▶ Your assignment: All records below are to be repeated precisely, with nothing added.

Records from a collection:
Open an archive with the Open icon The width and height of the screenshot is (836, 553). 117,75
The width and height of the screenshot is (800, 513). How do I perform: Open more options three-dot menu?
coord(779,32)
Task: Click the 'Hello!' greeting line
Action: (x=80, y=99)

▶ Written solution:
Open an archive with the Open icon The width and height of the screenshot is (836, 553). 117,75
The width and height of the screenshot is (800, 513). How do I perform: Open more options three-dot menu?
coord(779,32)
Task: Click the 'Hello!' greeting line
Action: (x=80, y=99)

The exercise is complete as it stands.